Gaël Perdriau : « Il faudra accepter que dans le futur la production des mêmes richesses réclame de moins en moins de travail »
Tribune. Nous ignorons, depuis une trentaine d’années, la nouvelle réalité du monde du travail, issue de la révolution numérique. Nous détournons le regard de ce que le penseur allemand Günther Anders (1902-1992) prophétisait, à savoir l’obsolescence de l’homme supplanté par la machine. Incapable de penser l’infini des potentiels qu’offre la technologie, l’homme s’abandonne, presque par caprice, à une course sans fin à des besoins croissants, parfois inutiles, répondant à l’humeur du temps plus qu’à une réalité.

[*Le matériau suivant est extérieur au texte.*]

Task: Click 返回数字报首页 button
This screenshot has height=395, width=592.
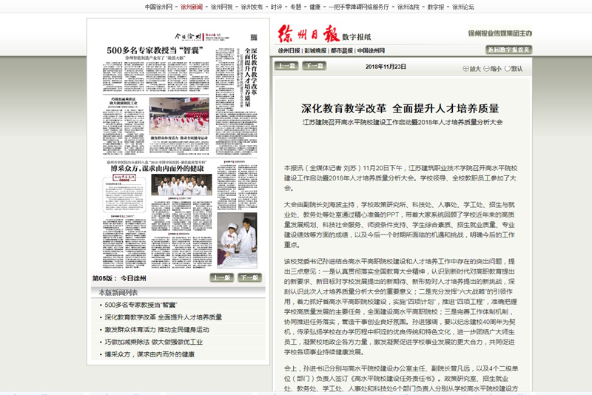Action: (508, 50)
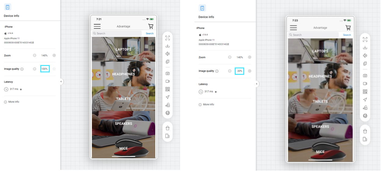Screen dimensions: 381x182
Task: Open shopping cart in the 7:21 phone
Action: 151,27
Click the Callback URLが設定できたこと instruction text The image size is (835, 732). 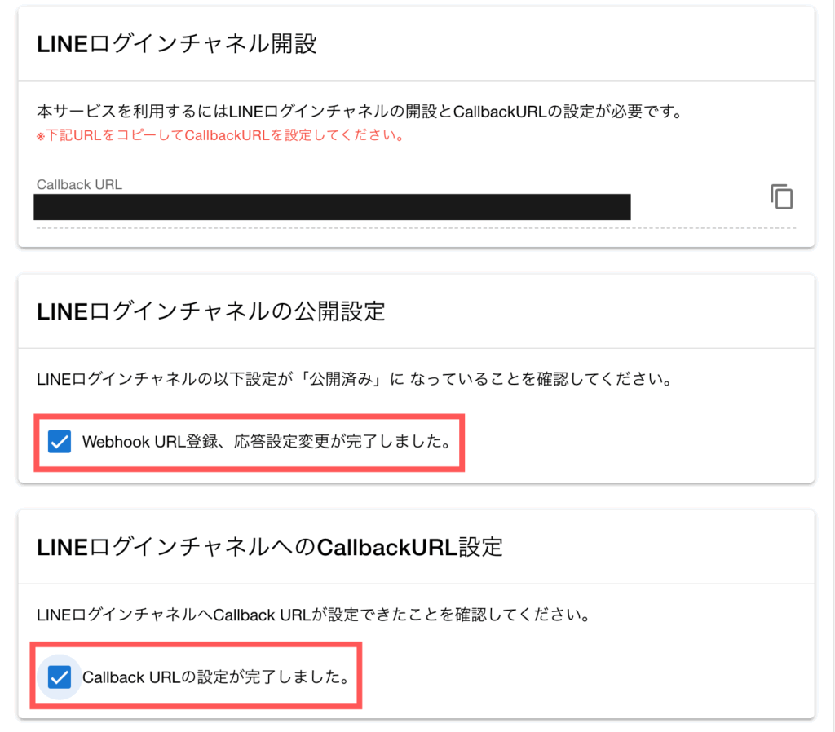[313, 615]
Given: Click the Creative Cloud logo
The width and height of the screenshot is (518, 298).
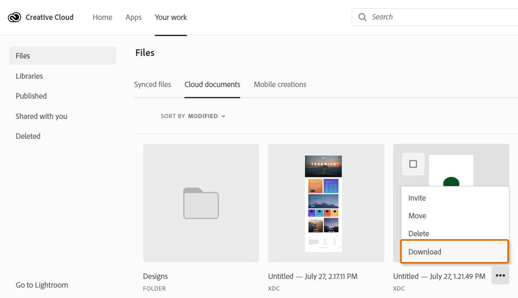Looking at the screenshot, I should (14, 17).
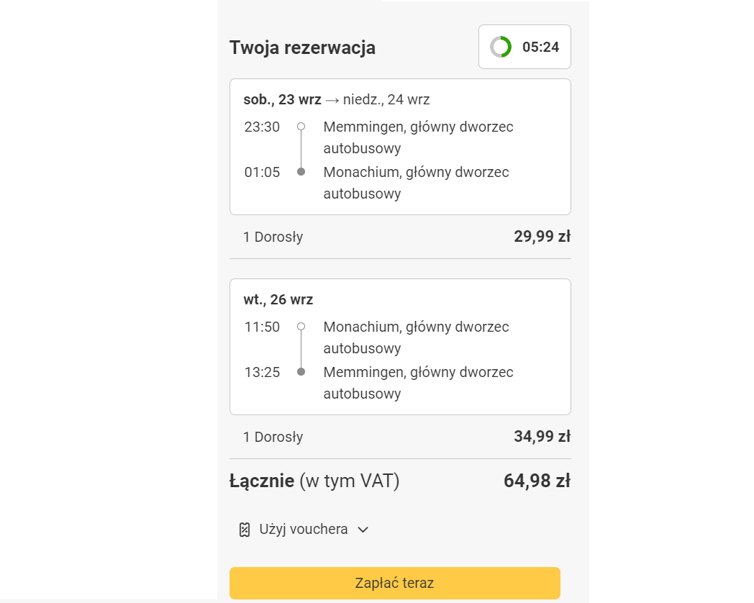This screenshot has height=603, width=754.
Task: Select the outbound trip date sob., 23 wrz
Action: click(282, 99)
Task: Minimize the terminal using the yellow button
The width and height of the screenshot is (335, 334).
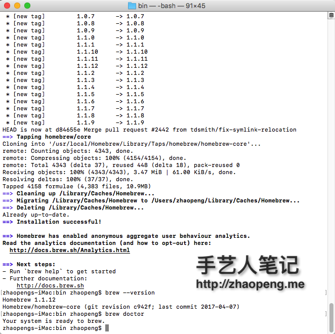Action: point(17,6)
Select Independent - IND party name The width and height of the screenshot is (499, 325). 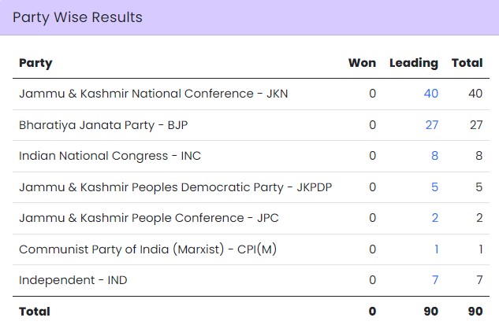73,280
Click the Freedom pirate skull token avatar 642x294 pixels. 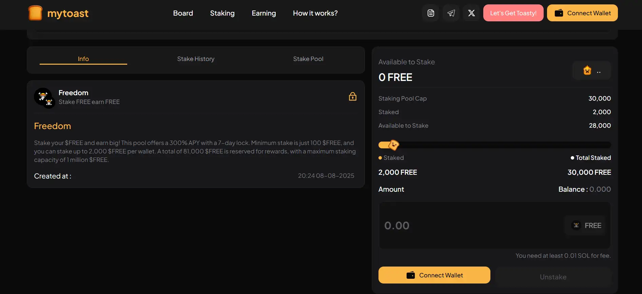coord(44,98)
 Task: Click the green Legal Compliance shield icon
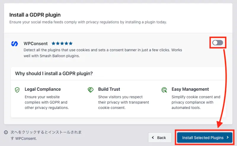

Tout cela ne serait peut-être pas grave si cette évolution s’accompagnait du traditionnel mouvement de destruction créatrice, mis en évidence par l’économiste Joseph Schumpeter (1883-1950), permettant de compenser les emplois détruits dans les anciens secteurs par ceux créés. Or la révolution numérique est venue rompre cet agencement traditionnel. De plus, dans la société de l’actionnaire-roi, où le citoyen tend à s’effacer derrière le consommateur et le bulletin de vote derrière la carte bleue, l’Etat voit son action limitée à la création des conditions optimales (économiques, sociales, juridiques ou fiscales) permettant aux entreprises de maximiser leurs bénéfices. Comment s’étonner alors que la solidarité recule, prise en otage par des considérations financières ou nationalistes ?
De moins en moins de travail
Financiarisation du capitalisme et numérisation de la société font croire à l’homme que sa finitude est le symbole même de son inutilité. C’est ainsi que le général De Gaulle percevait, avec acuité, les effets produits sur les hommes par la mécanisation croissante : « Il y a le sentiment attristant et irritant qu’éprouvent les hommes d’à présent d’être saisis et entraînés par un engrenage économique et social qu’ils ne maîtrisent pas. »

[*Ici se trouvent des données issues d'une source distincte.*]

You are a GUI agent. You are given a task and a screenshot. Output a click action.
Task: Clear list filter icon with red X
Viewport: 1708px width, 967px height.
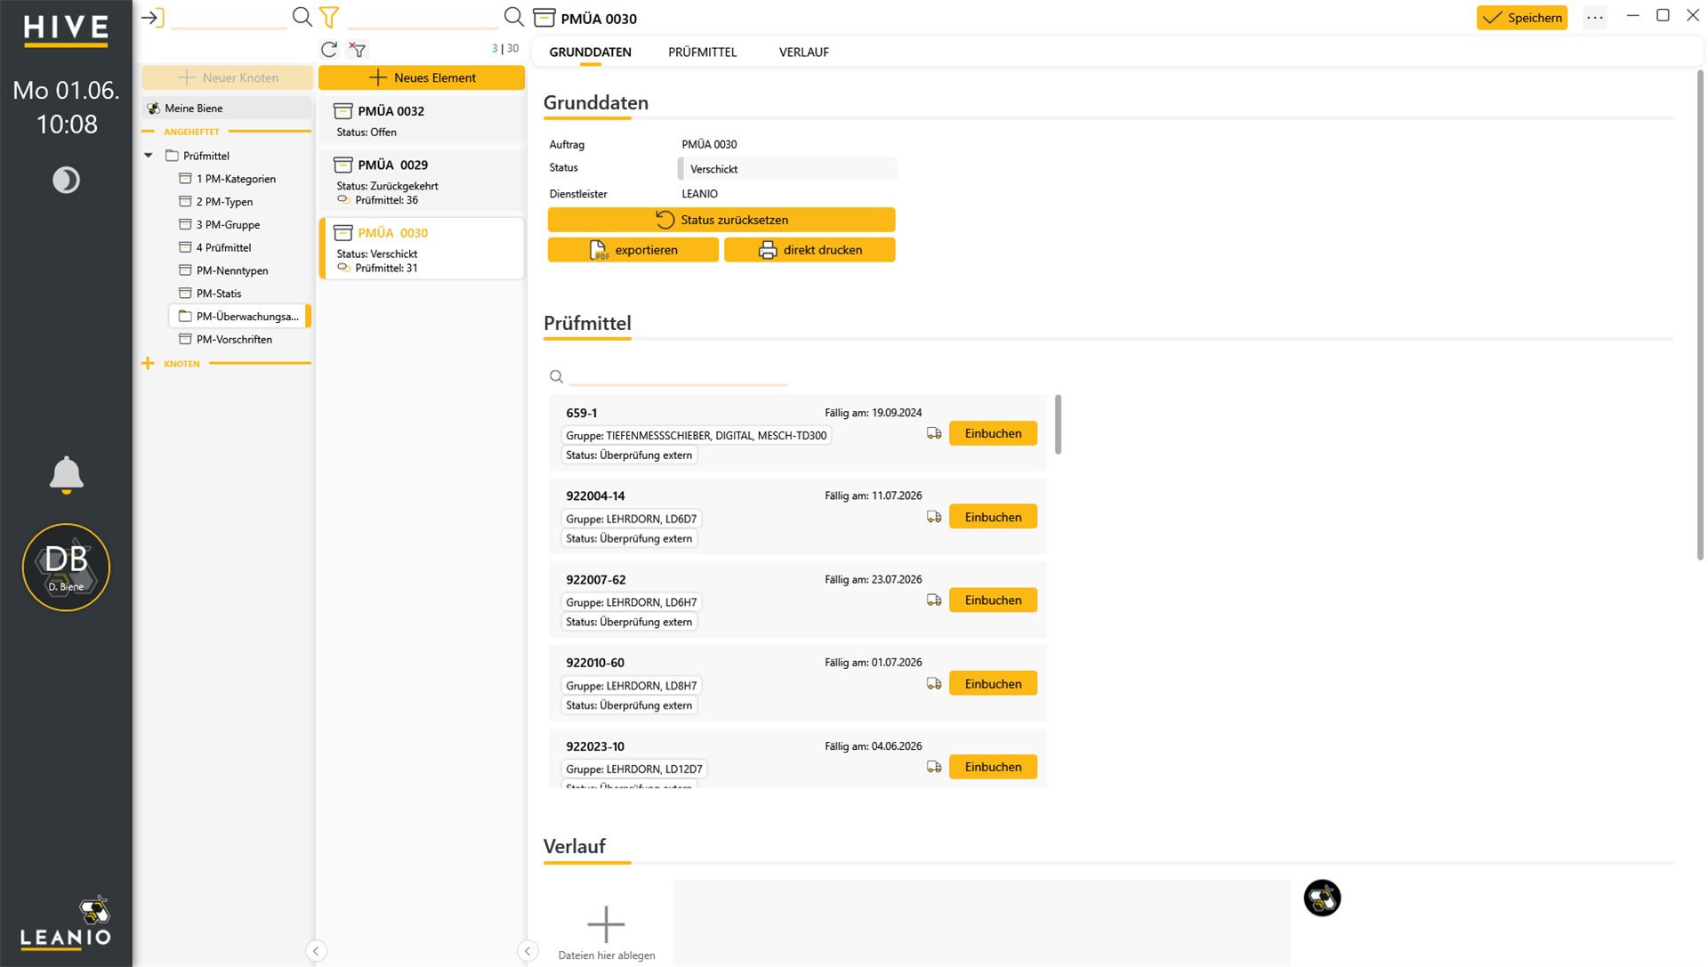(x=358, y=49)
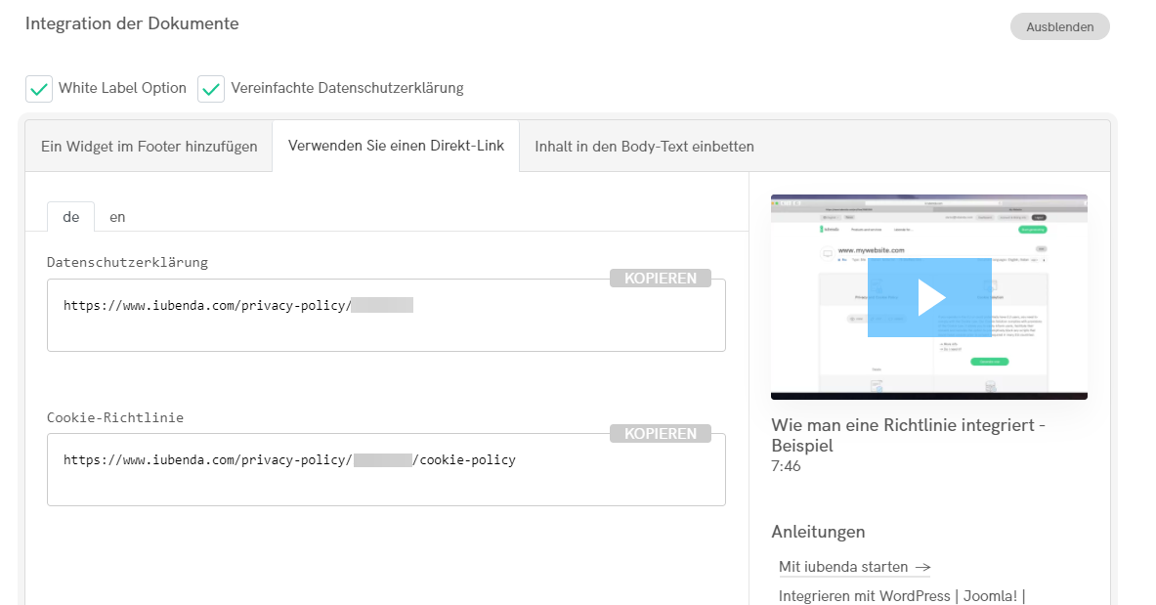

Or n’oublions jamais que le travail et l’emploi ne sont pas synonymes. Participer bénévolement à l’action d’une association constitue, bien souvent, un vrai travail tandis qu’un emploi suppose un ensemble de droits concrets, rattachés à un contrat, donnés en contrepartie d’un travail apporté par le salarié à son employeur.

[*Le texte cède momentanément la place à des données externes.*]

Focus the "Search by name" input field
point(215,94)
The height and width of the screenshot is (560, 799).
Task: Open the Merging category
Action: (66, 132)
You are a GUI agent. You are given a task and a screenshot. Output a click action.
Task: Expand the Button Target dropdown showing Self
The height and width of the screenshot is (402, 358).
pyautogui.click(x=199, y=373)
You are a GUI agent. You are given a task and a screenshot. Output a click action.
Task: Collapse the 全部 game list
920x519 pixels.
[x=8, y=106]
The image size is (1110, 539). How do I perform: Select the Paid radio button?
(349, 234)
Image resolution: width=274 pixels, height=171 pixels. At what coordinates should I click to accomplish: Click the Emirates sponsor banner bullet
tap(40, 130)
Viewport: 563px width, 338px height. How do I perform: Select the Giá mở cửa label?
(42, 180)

Ainsi, la numérisation de la société implique que le travail se transforme en profondeur. Il faudra sans doute accepter que dans le futur, à volume constant de richesse, la production réclame de moins en moins de travail. Cela induira, sans doute, que les emplois créés nécessitent un niveau de formation initiale élevé et une actualisation permanente des connaissances.
De nouveaux besoins verront le jour dans des domaines tels que l’éducation, la santé, les services à la personne, la protection de l’environnement ou la culture, mais il n’est pas évident que les emplois induits soient suffisants pour compenser ceux détruits dans les secteurs issus de la révolution industrielle. Nous devons prendre la pleine mesure de la révolution numérique et de ses conséquences directes sur le travail ainsi que sur l’emploi qui lui est, parfois, attaché.